What is needed
Give only a number in reply. It should be how many lines in the records contain the string "value".

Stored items
##########

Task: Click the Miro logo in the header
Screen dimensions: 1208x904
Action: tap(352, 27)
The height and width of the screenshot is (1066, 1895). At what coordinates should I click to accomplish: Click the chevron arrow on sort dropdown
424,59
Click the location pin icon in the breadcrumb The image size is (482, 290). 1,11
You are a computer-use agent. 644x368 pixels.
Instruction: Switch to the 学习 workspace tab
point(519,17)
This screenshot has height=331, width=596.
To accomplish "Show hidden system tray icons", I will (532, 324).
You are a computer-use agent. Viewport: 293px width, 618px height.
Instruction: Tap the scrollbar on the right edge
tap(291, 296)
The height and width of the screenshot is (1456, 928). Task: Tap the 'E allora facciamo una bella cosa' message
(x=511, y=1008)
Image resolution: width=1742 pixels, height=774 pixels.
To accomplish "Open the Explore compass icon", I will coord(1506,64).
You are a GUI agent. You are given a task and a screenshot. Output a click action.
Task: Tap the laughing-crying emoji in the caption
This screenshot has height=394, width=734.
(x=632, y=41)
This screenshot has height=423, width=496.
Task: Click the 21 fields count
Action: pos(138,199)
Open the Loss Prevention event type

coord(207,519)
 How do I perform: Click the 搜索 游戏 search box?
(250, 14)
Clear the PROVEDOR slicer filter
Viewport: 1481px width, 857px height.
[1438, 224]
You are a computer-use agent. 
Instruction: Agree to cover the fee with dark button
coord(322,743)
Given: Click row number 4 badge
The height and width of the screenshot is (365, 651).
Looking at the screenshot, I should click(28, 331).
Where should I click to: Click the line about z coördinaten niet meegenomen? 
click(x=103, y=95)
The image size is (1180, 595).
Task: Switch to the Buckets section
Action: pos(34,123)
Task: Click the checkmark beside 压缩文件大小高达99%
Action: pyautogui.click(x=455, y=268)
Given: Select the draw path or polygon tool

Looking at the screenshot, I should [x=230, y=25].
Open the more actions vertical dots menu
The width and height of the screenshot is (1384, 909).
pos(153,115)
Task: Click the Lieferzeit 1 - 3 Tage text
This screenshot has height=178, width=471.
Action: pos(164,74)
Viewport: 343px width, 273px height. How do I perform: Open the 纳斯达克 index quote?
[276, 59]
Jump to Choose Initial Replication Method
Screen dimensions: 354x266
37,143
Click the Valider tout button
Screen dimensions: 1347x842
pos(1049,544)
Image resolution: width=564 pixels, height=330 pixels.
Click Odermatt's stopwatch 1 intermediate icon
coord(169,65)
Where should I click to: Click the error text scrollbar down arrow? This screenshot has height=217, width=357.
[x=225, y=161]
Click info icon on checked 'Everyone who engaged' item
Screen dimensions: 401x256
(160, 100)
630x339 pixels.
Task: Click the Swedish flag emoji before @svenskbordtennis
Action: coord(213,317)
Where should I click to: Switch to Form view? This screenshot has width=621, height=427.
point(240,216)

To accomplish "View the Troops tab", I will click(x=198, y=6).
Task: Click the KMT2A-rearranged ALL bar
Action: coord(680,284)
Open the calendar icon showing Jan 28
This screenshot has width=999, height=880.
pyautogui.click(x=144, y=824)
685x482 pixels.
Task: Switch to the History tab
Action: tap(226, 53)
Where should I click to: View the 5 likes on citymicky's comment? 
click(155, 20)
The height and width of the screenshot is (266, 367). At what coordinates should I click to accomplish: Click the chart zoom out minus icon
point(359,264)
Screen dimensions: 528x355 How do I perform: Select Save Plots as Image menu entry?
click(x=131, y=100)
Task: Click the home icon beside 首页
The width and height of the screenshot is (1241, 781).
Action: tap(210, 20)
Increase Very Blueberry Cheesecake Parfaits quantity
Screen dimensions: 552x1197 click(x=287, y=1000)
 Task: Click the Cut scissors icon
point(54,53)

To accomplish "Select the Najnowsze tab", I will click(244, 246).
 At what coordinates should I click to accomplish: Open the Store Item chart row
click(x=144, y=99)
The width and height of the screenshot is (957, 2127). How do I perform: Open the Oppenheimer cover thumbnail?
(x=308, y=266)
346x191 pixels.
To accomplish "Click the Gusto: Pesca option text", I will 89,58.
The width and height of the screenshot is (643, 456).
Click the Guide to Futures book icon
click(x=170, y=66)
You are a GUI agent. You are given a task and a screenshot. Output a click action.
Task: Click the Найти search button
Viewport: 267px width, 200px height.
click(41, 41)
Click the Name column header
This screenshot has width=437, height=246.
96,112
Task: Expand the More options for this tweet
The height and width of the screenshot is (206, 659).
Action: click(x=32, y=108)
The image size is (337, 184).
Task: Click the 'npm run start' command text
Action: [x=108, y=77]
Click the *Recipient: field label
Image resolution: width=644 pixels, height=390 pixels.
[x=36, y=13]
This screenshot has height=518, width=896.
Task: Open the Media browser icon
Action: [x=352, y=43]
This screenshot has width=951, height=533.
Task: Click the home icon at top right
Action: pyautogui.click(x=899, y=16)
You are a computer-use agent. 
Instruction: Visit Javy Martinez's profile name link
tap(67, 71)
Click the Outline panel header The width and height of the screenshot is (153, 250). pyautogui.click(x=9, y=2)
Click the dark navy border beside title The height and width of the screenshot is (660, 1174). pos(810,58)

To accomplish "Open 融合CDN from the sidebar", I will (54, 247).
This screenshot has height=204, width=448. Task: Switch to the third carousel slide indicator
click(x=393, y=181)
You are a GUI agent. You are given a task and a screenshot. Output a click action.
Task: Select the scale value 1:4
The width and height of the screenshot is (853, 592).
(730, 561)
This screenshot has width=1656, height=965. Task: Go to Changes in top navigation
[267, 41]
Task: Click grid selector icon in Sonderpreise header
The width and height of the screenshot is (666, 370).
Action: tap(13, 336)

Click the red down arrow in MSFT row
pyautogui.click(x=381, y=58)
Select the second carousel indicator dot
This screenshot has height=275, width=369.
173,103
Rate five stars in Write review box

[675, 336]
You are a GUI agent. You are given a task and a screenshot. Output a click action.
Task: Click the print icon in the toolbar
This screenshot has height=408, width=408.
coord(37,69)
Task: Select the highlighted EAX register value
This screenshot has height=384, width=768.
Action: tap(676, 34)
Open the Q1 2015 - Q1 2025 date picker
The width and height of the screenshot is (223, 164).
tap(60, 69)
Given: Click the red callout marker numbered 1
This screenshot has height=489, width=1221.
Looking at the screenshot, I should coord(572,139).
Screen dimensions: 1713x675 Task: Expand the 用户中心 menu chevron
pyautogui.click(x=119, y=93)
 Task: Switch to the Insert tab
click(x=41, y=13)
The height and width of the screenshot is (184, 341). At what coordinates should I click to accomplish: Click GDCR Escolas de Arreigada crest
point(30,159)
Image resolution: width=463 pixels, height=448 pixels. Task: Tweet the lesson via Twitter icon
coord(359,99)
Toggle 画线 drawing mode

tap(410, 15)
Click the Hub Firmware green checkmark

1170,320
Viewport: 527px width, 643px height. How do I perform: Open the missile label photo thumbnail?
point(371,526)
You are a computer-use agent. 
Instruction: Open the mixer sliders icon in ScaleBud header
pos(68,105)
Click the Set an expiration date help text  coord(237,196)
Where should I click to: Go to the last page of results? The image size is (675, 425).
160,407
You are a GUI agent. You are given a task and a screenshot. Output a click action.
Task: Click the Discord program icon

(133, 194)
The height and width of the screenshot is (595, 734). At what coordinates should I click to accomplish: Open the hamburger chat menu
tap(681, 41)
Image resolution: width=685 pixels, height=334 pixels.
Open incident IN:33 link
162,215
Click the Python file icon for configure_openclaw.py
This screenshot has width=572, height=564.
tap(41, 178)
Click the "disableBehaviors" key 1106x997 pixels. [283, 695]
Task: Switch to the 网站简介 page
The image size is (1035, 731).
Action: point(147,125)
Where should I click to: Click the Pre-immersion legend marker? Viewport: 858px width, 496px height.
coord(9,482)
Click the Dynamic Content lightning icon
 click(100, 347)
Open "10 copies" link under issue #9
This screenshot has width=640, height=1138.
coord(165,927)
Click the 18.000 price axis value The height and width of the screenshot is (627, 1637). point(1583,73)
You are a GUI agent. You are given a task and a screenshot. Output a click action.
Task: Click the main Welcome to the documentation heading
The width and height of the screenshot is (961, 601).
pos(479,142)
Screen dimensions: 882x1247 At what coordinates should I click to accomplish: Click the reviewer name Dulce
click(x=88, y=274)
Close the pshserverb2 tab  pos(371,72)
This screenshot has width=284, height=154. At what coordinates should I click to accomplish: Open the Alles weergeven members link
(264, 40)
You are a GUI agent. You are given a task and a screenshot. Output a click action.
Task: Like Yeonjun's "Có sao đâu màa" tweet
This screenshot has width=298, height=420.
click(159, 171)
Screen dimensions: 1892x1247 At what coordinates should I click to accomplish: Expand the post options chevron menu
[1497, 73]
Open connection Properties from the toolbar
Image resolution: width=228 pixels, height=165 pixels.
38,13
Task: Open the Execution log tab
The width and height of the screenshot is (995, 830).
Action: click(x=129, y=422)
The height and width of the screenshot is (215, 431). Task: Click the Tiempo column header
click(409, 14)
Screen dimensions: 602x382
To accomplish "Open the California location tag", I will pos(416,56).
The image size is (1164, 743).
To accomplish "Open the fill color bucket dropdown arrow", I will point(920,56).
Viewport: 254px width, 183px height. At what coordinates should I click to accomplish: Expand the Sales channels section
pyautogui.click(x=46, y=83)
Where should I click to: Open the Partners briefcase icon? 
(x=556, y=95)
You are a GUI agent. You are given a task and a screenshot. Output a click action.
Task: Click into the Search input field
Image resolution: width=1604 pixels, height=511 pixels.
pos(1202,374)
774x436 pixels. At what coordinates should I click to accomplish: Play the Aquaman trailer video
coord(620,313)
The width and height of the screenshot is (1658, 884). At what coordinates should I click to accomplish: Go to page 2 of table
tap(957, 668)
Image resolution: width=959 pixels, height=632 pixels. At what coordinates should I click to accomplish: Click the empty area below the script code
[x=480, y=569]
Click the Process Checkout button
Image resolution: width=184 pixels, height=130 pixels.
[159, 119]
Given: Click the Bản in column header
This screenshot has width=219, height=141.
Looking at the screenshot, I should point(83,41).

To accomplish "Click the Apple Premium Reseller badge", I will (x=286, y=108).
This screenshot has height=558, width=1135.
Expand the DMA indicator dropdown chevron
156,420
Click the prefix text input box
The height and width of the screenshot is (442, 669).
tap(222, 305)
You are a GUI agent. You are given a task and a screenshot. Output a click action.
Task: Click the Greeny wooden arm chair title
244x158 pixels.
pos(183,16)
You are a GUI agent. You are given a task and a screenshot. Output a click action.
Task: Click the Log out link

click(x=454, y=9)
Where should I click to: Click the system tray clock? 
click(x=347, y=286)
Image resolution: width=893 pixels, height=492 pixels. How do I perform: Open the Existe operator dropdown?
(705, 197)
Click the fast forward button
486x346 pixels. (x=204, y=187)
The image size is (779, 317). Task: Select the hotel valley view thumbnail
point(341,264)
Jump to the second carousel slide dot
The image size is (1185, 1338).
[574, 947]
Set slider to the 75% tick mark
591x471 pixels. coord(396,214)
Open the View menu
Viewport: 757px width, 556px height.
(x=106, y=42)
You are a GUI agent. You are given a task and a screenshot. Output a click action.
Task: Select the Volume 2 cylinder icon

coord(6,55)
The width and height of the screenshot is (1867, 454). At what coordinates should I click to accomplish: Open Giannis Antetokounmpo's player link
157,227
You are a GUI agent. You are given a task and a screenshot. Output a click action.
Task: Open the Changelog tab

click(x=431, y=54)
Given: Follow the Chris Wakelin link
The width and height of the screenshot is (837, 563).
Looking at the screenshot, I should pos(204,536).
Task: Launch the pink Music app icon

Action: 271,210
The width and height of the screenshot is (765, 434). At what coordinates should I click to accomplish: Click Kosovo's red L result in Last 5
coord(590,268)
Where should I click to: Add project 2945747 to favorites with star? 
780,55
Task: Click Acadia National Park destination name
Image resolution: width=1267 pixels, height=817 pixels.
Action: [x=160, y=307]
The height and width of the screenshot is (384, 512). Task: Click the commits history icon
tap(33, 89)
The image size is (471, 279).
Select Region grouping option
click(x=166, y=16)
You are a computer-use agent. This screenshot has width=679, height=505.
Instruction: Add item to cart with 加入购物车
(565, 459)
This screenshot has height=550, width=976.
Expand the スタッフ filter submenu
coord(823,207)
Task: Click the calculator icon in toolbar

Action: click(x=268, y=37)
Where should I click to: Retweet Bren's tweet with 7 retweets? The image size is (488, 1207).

##########

Exercise result
3